The Transformation of Money. A Transatlantic History of 'Money Illusion' during the Gold Standard Era, 1870s-1920s

Jun.-Prof. Dr. Sebastian Teupe, Bayreuth (Principal Investigator)


The project investigates historical changes in monetary perceptions as a basis of contemporary experiences and expectations during transitions from deflation to inflation between the 1870s and 1920s. The central thesis is that expectations and social relations in economic contexts changed radically due to alterations in the general price level. However, alterations are not easily observed, and explanations for them depend on contemporary knowledge and past experiences. Therefore, the connection of monetary values to expectations is neither straightforward nor independent of time. The project aims to historicize the connection between the continuous transformation of money and contemporary experiences and expectations. Its objective is to provide a novel historical periodization of changes in monetary perceptions and their effects. It intends to overcome a current dichotomy of conceptual approaches in historical research on monetary phenomena. Cultural narratives focus on contemporary explanations for price changes. Positivist economic historians look at statistical aggregates and their effects on economic growth. Whereas the latter misses relevant changes in the actors' time horizons and sense-making processes, a discursive view remains silent about the economic effects of such changes.

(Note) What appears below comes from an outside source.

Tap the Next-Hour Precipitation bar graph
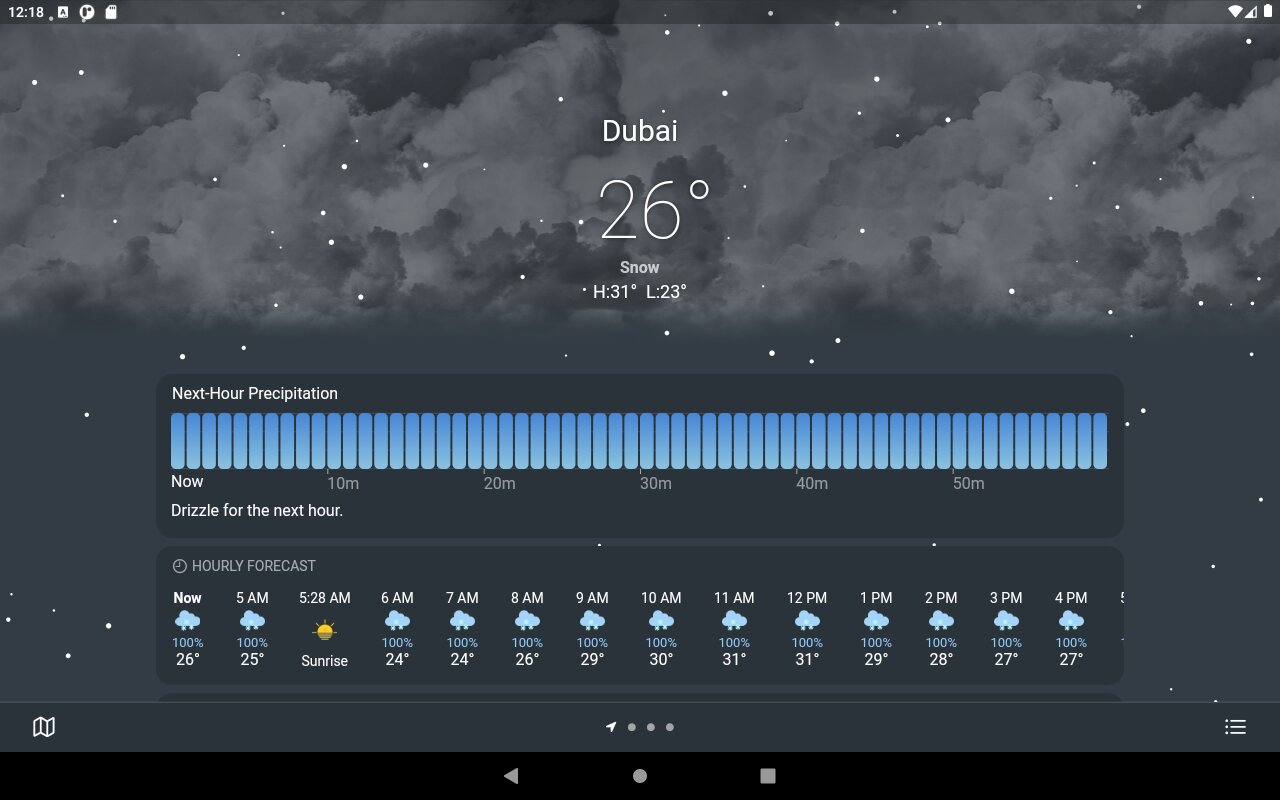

By pursuing a practice-theoretical approach the project will base its findings on changes in perceptions and routinized behavior over time. These changes in practices can be related to routines in bargaining as well as to political moves for institutional change, theoretical innovations in economic thinking, or narratives and expectations about the stability and time-dimensions of money. It is by bringing the different dimensions together that it becomes possible to overcome the dichotomy. The project attempts to utilize the concept of "money illusion" to do so. "Money illusion" means that actors are unable to relate the nominal value of money to the real value of goods which has grave economic effects. Instead of simply assuming this to be the case, the concept of "money illusion" will be used heuristically to investigate the contingencies of monetary perceptions, changes over time, and their link to expectations, economic behavior and social relations. The focus will be on industrial relations, creditor-debtor relations in farming, and struggles between households and retailers. Three central research questions guide the project that will focus on the United States, Germany, and Great Britain from the 1870s to the 1920s. First, when and why did understandings and expectations of monetary values change? Second, in what ways and why did experiences and expectations regarding the currencies' purchasing power influence social relations of economic actors? Third, did monetary fluctuations influence social relations in different ways in the three countries, leading to different institutional solutions that in turn influenced processes of expectation formation?